In 1965, Charleston's Sunday Gazette-Mail named him West Virginian of the Year. In 1999, he returned to deliver Charleston's annual W.E. "Ned" Chilton III Leadership Lecture, named for the newspaper's late publisher.

Gazette President Elizabeth Chilton commented Wednesday: "I feel privileged, and my life was enriched, to have known a man of such character and integrity. He really stood up for what is right."

Two other Gazette officials, business manager Norman Shumate III and director Susan Chilton Shumate, donated funds for a school Sullivan's organization is building in Africa.

In August 2000, Sullivan came to Charleston when city leaders changed the name of Broad Street, near his boyhood home, to Leon Sullivan Way.

"He was one of those guys who was bigger than life and a very humble individual," Charleston Mayor Jay Goldman told The Associated Press.

"In West Virginia, we have never given him the credit for what he's done worldwide," Goidman said. "I'm just happy we were able to honor him while he was alive and he was able to appreciate it."

Gov. Bob Wise ordered U.S. and West Virginia flags flown at half-staff through Saturday on all state buildings.

"He's done as much to advance the cause of civil rights and basic humanities as any single person," Wise said. "He showed the way, not only for West Virginians, but for the world. He made his mark in civil rights, human rights, economics and social rights. "
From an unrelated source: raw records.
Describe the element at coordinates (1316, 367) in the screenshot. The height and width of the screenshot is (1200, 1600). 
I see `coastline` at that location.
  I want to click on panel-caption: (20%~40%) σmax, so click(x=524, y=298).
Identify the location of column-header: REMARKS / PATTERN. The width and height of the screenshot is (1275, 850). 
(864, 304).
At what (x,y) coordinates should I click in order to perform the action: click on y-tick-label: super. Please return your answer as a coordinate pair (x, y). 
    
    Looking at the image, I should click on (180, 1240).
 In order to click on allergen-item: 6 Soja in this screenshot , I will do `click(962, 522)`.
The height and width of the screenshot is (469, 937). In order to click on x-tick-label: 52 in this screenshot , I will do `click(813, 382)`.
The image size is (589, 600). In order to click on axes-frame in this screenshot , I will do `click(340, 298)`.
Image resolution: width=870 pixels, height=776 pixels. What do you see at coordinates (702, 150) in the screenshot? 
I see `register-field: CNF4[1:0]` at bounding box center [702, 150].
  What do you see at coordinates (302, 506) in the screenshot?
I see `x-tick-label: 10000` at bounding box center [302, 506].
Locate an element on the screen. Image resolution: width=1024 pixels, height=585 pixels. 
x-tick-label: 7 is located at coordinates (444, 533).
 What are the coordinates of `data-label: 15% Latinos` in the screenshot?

The Rev. Ron English, of Charleston, called Sullivan "a gentle giant of a man who ascended from humble origins in Charleston to fashion a movement that improved the plight of the least, the lost and the left-out."

Sullivan is survived by his wife, Grace; son, Howard; daughters, Julie and Hope; and seven grandchildren.

Funeral services are scheduled for 11 a.m. PDT Tuesday at First Institutional Baptist Church in Phoenix, followed by burial at Serenity Chapel in Greenwood Memory Lawn in Phoenix. Public viewings are scheduled for Monday evening and Tuesday morning.


The Sullivan Principles

The Associated Press

The Rev. Leon Sullivan started writing his Sullivan Principles in 1975. The principles were "a code that companies of America and the world came to follow to end apartheid peacefully, starting with the workplace," he said in a 1998 interview. The principles were adopted in 1977 by 12 American businesses.

The basic Sullivan Principles are:

Nonsegregation of the races in all eating, comfort and work facilities.

Equal and fair employment practices for all employees.

Initiation of and development of training programs that will prepare, in substantial numbers, blacks and other nonwhites for supervisory, administrative, clerical and technical jobs.

Increasing the number of blacks and other nonwhites in management and supervisory positions.

Improving the quality of employees' lives outside such areas as housing, transportation, schooling, recreation and health facilities.